Though we expect to grieve the death of a family member or friend, many other significant losses can also trigger grief such as divorce or relationship breakup, loss of health, losing a job, loss of financial stability, a miscarriage, retirement, death of a pet, loss of a cherished dream, a loved one’s serious illness, loss of a friendship, loss of safety after a trauma, or selling the family home and having to move.
Grieving such losses is important because it allows us to ‘free-up’ energy that is bound to the lost person, object, or experience—so that we might re-invest that energy elsewhere. Until we grieve effectively we are likely to find reinvesting difficult; a part of us remains tied to the past. Grieving is not forgetting. Nor is it drowning in tears. Healthy grieving results in an ability to remember the importance of our loss—but with a newfound sense of peace, rather than searing pain.

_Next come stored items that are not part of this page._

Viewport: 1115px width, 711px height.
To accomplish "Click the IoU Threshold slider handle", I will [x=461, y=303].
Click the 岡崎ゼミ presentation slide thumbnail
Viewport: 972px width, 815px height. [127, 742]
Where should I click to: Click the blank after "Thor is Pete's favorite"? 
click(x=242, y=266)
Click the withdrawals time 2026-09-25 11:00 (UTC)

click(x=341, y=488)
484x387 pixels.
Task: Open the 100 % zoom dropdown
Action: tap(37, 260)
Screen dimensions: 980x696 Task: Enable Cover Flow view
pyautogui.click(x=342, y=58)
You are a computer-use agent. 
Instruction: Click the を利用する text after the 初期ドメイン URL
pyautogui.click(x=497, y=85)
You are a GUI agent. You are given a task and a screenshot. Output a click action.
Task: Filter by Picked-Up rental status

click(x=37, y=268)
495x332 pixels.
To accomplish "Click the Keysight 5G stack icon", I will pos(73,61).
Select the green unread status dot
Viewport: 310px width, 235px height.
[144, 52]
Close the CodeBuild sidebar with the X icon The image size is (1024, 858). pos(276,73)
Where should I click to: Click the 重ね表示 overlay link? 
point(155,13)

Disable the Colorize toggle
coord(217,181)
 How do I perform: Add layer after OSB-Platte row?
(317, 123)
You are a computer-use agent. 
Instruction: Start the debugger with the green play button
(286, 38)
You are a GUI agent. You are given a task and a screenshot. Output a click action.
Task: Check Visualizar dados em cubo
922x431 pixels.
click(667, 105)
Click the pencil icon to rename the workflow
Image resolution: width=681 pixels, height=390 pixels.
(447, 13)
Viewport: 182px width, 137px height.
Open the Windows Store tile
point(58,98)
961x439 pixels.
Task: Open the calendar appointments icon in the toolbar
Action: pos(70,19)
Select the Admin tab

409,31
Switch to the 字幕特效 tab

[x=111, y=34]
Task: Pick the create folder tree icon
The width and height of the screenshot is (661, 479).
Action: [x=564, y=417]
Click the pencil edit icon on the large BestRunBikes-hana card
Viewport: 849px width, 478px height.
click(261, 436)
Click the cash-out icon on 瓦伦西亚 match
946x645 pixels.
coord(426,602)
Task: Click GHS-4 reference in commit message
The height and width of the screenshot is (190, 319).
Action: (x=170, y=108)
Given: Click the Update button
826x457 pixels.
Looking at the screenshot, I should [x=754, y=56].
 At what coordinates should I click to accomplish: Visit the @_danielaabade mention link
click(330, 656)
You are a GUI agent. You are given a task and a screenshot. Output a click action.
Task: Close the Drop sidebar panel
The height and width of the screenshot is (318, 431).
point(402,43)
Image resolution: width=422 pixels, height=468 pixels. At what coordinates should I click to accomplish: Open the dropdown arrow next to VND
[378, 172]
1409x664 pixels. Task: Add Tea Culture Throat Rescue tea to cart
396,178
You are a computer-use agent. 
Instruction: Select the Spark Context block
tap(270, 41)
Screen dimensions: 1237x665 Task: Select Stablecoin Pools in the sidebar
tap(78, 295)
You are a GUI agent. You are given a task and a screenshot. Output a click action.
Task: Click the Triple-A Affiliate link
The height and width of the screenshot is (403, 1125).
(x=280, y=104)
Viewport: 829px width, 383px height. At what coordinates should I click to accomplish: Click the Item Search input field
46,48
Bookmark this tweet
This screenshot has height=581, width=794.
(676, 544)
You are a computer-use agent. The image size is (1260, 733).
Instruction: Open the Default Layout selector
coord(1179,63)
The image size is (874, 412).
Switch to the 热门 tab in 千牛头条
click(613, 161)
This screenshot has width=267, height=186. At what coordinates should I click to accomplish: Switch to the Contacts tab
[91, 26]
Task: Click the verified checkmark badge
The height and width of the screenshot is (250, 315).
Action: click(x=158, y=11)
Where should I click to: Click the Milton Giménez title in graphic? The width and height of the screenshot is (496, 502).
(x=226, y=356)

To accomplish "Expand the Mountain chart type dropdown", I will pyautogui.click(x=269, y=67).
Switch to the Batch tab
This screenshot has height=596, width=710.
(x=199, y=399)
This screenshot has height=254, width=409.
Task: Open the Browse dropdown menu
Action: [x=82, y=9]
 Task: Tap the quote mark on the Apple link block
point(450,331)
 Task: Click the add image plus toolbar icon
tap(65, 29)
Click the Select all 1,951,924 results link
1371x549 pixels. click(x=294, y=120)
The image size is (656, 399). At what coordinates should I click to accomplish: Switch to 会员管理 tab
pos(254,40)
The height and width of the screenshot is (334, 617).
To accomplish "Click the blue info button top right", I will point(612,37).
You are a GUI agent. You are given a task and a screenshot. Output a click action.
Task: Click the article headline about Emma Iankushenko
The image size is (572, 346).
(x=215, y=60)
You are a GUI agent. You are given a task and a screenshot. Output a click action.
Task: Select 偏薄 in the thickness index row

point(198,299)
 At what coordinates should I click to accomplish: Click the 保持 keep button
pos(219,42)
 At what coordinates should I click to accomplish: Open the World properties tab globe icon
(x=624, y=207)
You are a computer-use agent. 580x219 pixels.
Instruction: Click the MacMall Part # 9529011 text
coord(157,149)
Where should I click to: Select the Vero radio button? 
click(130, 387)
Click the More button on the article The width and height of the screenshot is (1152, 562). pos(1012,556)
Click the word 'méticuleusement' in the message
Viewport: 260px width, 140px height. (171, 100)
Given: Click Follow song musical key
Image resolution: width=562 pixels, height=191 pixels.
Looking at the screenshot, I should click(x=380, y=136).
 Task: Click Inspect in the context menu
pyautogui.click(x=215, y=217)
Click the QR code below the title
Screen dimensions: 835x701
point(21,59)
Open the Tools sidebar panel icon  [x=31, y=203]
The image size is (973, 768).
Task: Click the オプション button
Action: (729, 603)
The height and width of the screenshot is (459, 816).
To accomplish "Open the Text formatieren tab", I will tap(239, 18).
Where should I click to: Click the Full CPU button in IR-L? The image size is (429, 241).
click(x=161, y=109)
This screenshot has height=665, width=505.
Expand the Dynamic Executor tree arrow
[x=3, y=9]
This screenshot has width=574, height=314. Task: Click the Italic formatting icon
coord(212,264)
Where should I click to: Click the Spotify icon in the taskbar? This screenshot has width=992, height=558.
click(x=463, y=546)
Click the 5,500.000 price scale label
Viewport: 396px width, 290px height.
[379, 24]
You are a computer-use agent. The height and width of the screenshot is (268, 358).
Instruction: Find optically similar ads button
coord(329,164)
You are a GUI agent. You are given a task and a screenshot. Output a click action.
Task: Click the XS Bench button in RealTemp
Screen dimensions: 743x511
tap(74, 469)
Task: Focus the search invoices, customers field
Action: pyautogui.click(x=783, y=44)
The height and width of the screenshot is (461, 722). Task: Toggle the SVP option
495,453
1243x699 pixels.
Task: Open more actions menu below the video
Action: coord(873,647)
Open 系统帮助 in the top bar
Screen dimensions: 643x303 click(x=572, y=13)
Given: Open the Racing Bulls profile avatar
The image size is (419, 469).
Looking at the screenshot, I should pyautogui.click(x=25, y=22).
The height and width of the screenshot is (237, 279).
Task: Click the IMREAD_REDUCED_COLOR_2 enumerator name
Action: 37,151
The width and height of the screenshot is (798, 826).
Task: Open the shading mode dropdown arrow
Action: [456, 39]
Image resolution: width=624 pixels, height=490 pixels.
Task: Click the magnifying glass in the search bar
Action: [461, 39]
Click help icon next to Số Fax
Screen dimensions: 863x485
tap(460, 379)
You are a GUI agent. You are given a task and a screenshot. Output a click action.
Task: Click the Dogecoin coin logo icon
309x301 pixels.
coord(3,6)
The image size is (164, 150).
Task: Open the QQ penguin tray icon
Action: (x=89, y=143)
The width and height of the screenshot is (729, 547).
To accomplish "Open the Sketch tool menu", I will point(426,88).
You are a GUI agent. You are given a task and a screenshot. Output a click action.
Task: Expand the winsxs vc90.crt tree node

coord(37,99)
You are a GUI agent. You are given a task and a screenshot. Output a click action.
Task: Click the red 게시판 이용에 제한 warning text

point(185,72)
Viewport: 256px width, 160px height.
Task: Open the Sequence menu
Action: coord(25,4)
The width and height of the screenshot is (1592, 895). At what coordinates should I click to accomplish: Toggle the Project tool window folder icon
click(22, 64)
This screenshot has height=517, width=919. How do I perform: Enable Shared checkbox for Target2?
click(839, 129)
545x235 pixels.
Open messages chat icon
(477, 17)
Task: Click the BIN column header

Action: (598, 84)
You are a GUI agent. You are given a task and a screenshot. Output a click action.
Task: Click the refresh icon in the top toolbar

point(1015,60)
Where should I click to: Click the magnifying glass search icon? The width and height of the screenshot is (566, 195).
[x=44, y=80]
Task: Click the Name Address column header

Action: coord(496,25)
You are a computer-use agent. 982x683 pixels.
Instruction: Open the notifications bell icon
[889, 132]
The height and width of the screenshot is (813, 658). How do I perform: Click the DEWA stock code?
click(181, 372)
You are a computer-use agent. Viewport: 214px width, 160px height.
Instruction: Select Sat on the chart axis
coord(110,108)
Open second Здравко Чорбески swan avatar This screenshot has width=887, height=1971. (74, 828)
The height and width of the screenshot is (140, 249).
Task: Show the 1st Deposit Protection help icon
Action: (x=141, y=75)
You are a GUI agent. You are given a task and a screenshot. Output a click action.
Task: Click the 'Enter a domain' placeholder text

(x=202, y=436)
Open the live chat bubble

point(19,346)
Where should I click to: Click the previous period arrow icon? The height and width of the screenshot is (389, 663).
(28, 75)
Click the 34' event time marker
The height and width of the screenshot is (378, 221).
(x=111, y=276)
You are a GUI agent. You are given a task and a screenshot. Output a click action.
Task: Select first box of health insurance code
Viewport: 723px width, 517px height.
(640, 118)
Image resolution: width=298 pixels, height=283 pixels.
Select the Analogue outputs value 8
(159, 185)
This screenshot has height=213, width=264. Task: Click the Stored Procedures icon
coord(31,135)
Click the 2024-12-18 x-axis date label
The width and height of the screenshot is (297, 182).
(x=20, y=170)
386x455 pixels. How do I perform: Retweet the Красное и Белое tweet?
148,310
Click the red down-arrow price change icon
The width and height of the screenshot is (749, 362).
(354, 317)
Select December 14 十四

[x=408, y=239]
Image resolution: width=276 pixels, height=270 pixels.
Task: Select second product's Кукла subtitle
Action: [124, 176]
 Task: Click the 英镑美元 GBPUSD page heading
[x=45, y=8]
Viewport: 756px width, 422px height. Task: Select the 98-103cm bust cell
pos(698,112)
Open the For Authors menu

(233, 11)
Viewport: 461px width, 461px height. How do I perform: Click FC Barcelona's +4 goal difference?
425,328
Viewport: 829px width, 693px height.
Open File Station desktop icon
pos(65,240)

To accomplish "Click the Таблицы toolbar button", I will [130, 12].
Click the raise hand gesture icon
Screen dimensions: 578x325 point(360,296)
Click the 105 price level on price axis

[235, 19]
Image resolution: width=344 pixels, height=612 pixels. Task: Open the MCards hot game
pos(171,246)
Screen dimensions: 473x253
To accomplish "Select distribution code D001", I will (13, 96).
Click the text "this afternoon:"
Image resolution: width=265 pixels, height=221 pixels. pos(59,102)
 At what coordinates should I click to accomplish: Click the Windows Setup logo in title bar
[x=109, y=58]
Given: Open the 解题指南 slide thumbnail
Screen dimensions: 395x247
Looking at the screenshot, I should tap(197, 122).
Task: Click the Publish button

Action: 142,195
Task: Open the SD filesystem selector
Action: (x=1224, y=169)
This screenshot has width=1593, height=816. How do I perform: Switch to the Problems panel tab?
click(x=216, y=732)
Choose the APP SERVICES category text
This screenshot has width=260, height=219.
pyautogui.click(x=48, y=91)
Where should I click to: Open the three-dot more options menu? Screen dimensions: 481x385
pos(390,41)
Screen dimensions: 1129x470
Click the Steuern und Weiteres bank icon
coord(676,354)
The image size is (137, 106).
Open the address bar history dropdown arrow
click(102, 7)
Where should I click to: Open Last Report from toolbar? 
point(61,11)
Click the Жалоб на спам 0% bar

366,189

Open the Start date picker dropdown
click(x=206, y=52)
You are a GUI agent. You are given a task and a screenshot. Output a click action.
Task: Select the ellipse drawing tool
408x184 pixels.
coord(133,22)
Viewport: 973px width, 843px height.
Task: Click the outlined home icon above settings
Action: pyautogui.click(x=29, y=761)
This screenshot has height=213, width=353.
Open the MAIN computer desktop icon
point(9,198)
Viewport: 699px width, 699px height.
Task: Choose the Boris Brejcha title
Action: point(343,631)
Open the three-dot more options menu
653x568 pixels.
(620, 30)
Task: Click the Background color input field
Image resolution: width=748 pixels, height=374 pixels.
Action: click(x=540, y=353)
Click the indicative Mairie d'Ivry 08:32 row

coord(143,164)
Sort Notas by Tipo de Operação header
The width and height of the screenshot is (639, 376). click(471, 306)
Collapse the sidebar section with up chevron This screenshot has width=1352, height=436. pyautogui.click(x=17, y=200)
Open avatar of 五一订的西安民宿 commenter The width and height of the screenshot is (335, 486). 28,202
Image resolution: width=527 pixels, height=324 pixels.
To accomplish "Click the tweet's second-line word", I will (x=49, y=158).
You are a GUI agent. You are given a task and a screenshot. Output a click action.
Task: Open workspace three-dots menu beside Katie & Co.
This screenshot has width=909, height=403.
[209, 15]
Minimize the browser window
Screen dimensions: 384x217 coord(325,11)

No two people are likely to experience grief in the same way. The way we think and feel, the way our body functions, and the way we interact with others may all be affected. Some of the more common experiences include: difficulty concentrating, apathy, anger—at those responsible, at the deceased, at ourselves, at God, at any handy target, guilt—”If only I had done. . .”, sleep disturbances, loss of appetite, withdrawal from others, irritability, intense sadness or tears when a memory is triggered, numbness, loneliness, or a sense of separateness from others, loss of life’s meaning.
Sometimes our reactions are so changeable, intense, or irrational that we fear we may be going crazy. Often grieving people are afraid to confront their grief for fear that if they open the door they will be drowned in a flood of tears or rage. Though this is very unlikely, allowing others to help us in our grieving is good insurance that we will keep our balance.
No matter what our intense experiences of grief may be, they are temporary . There is life after grief—if we acknowledge and work through our reactions, rather than trying to stop them.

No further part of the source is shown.